Vincent van Gogh, The Brothel (Le Lupanar), 1888, oil on canvas, 33 × 41 cm, The Barnes Foundation, Philadelphia

Vincent van Gogh, The Brothel (Le Lupanar), 1888, oil on canvas, 33 × 41 cm, The Barnes Foundation, Philadelphia

Although Van Gogh had a strong desire to paint brothels, he faced a significant challenge: his own insecurity when it came to painting from his imagination. Owing to financial constraints, he could not afford to hire sex workers from the brothel in Arles to pose for him, making imagination essential if he wished to capture such scenes. Eventually, Bernard’s incessant supply of imaginary brothel drawings spurred Van Gogh to attempt painting comparable scenes from the imagination twice. In the first painting, which is unknown today, Van Gogh depicted a night café where sex workers cater to their patrons. The second imaginary painting portrays an anecdotal, flirtatious interaction between a sex worker and a customer in the parlour of a brothel . Van Gogh drew inspiration almost entirely from Bernard’s Brothel Scene (the drawing Van Gogh received on 23 June), as well as Anquetin’s Le Mirliton (see ). However, Van Gogh kept this second attempt hidden from Bernard, possibly because he was dissatisfied with the result.

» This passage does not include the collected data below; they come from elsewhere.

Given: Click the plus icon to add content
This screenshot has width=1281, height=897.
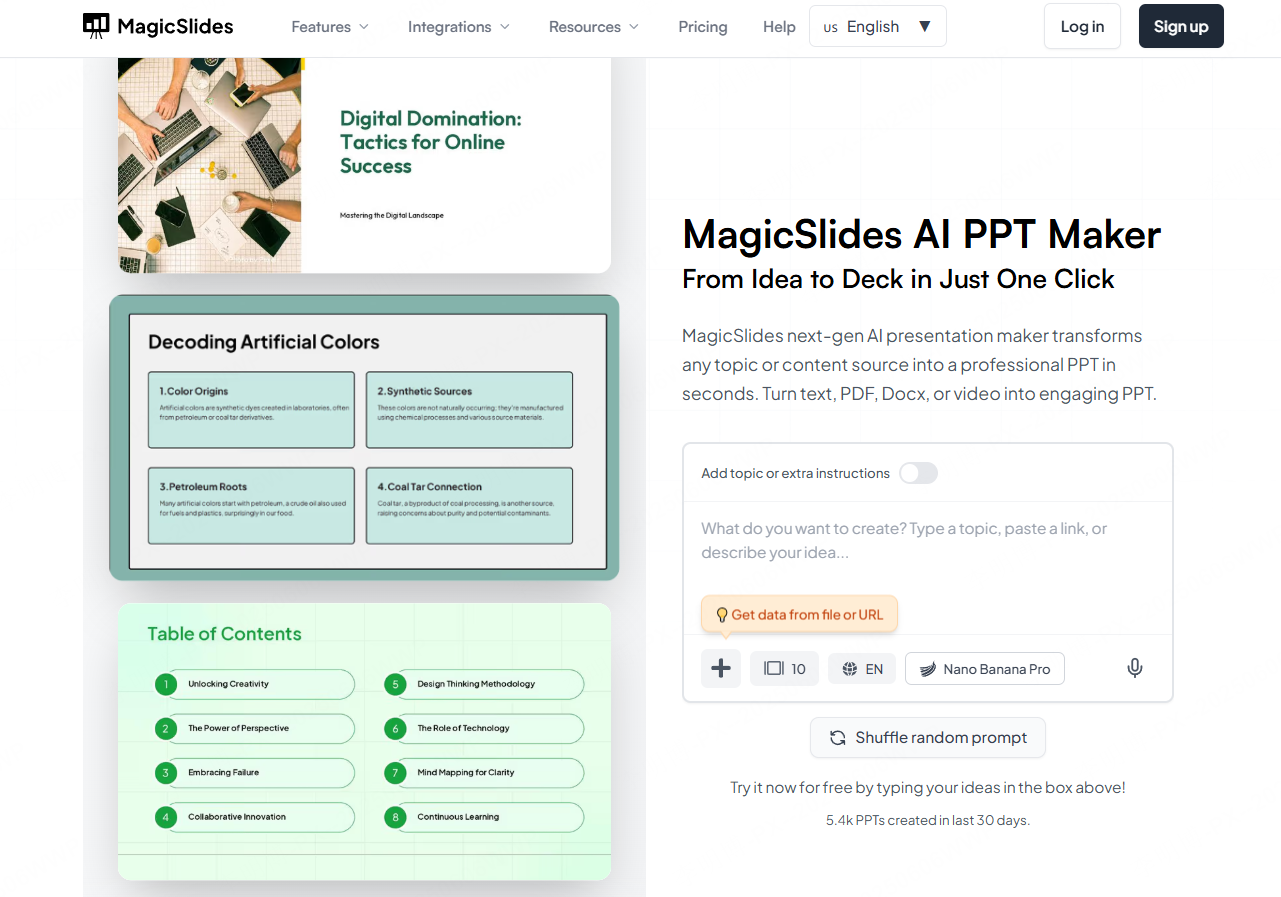Looking at the screenshot, I should (x=721, y=668).
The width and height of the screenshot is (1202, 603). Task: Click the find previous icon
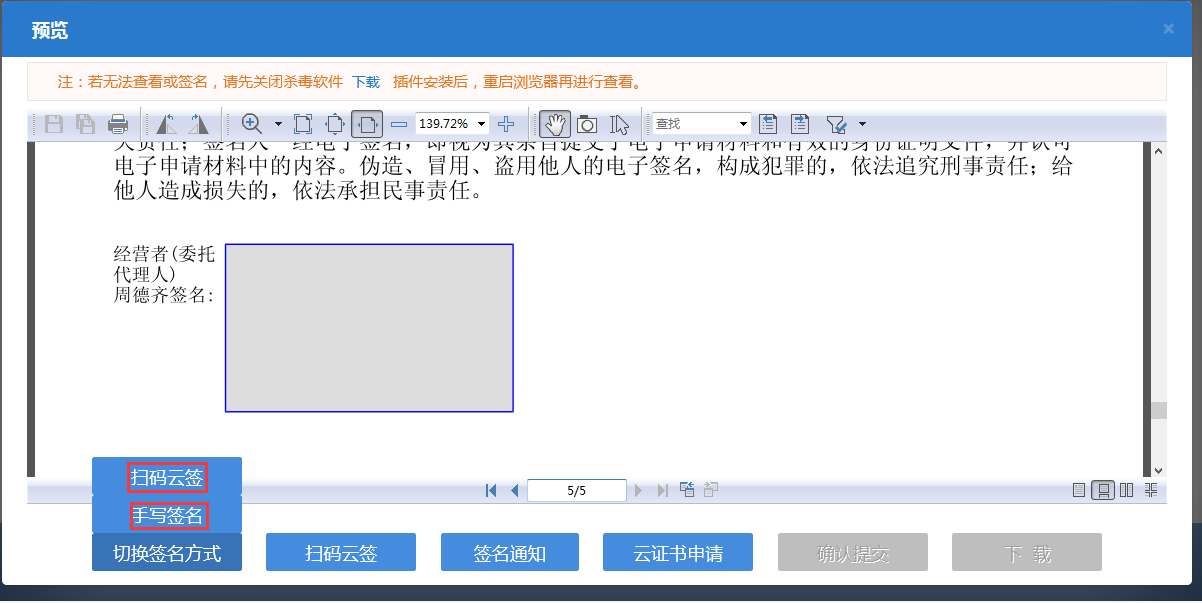pos(768,124)
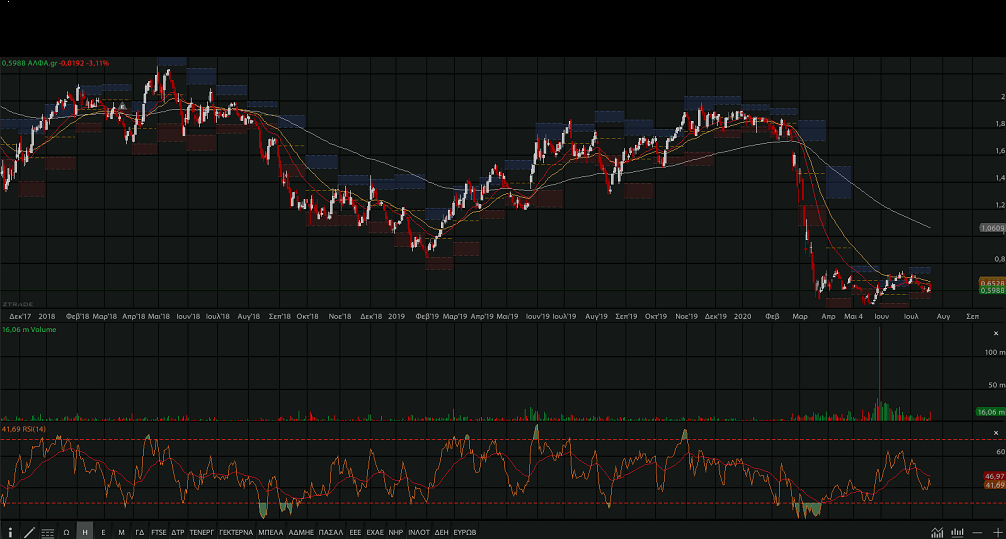The width and height of the screenshot is (1006, 539).
Task: Open the indicators chart icon
Action: (x=937, y=532)
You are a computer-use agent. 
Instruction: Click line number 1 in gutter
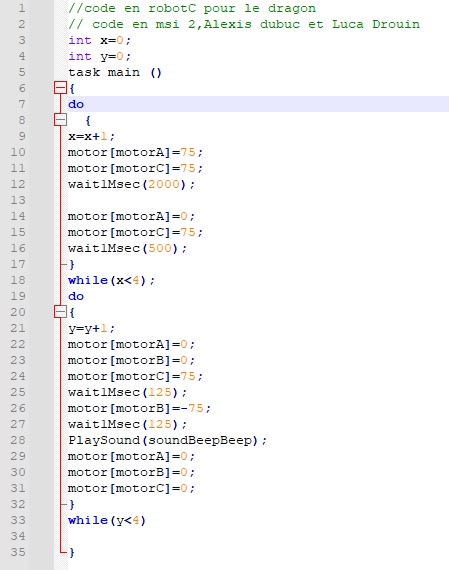coord(22,8)
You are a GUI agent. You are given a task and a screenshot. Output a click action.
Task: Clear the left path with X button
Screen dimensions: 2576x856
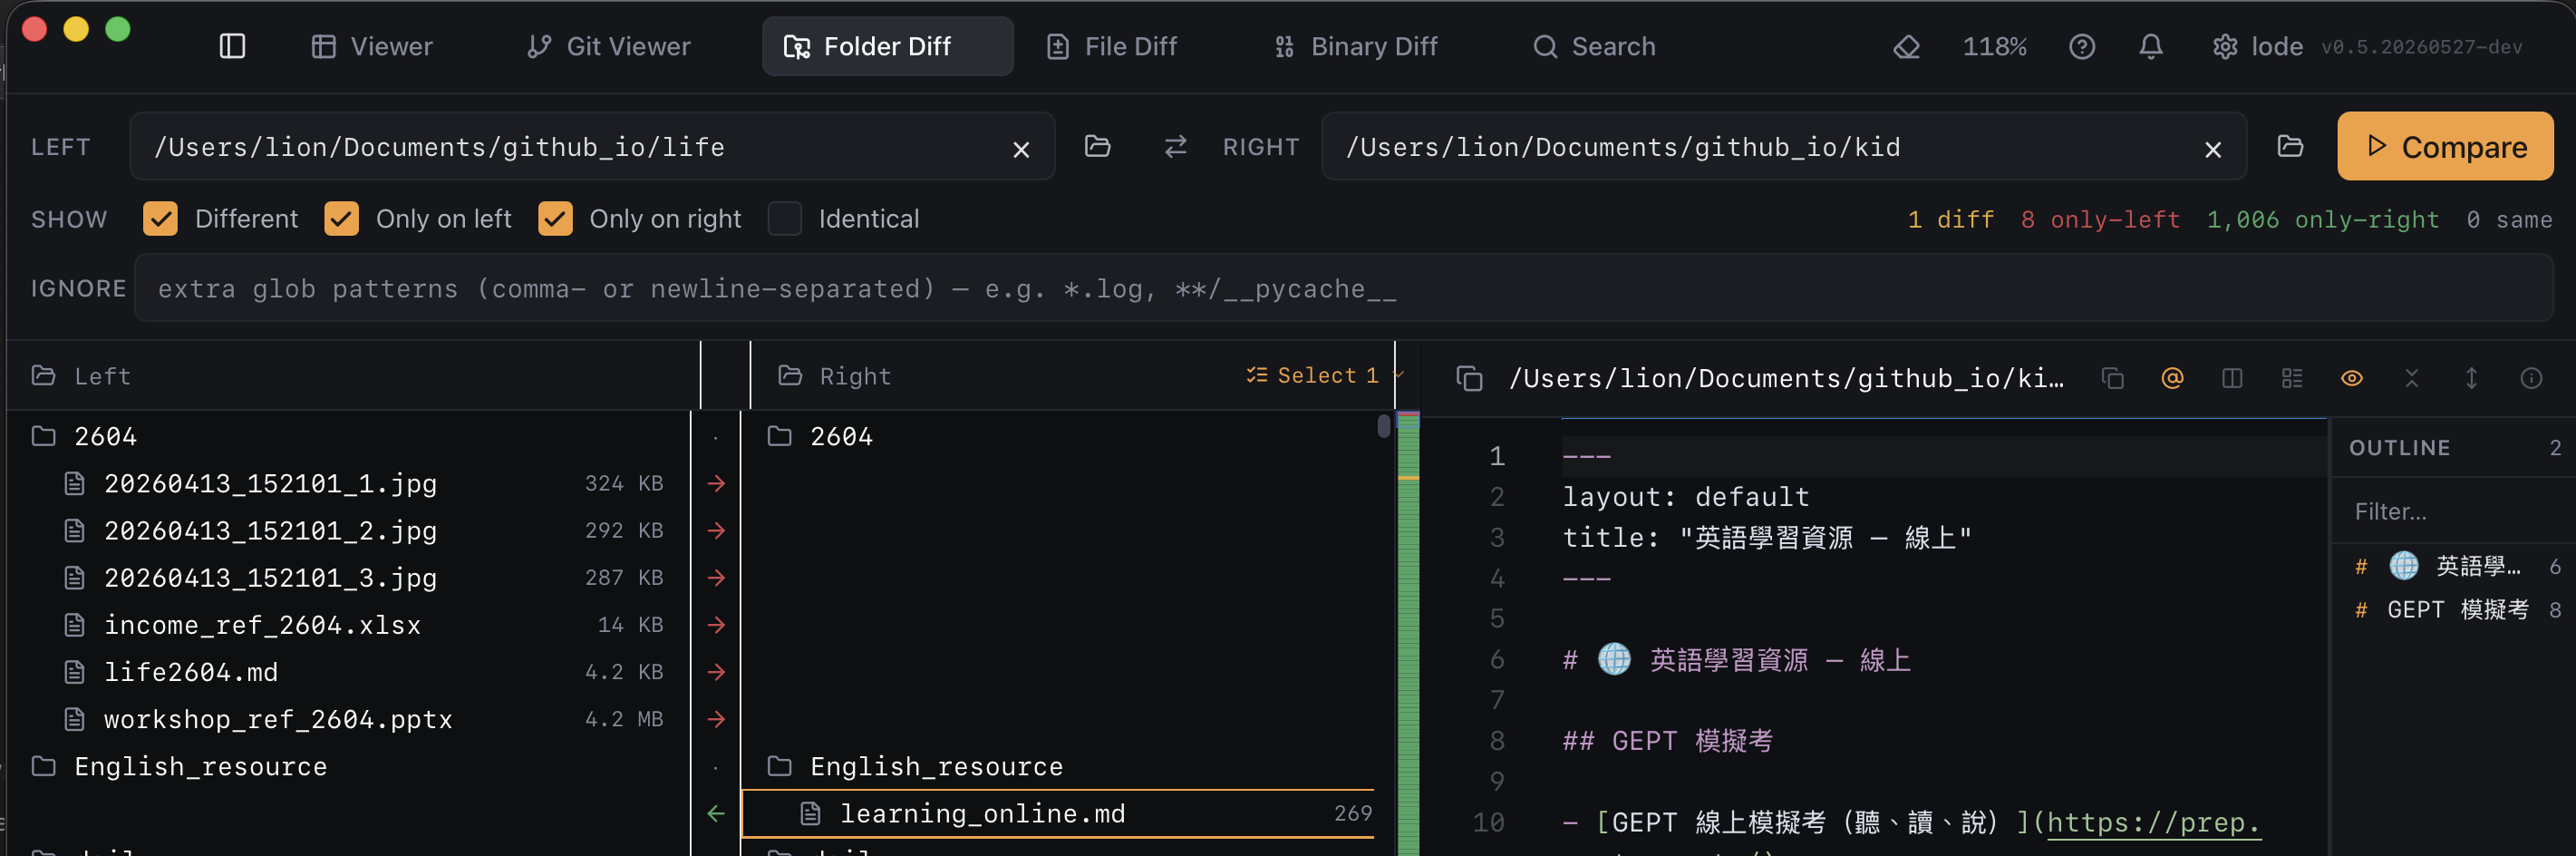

After Paul Gauguin (1848–1903) joined Van Gogh in Arles, the two artists made several ‘forays’ into brothels together. Van Gogh saw this as an opportunity to finally paint a brothel scene based on real-life observation. However, his plans to work in the brothels never came to fruition. Gauguin, on the other hand, used the experience of the visit to paint an imaginary brothel scene afterwards, thus confronting Van Gogh in the same way Bernard had done previously. The brothel thus again became a backdrop that highlighted Van Gogh’s inability to paint from imagination. This limitation hindered his progress in exploring the subject further, which likely left him frustrated. Discussions between Gauguin and Van Gogh about painting from imagination versus painting from reality often escalated into heated arguments. As for his friends’ imaginary brothel scenes, Van Gogh would never become more than a commentator.

Joost van der Hoeven
January 2024

Citation

Joost van der Hoeven, ‘Brothel Scenes by Emile Bernard’, catalogue entry in Contemporaries of Van Gogh 1: Works Collected by Theo and Vincent, Joost van der Hoeven (ed.), Amsterdam: Van Gogh Museum, 2024.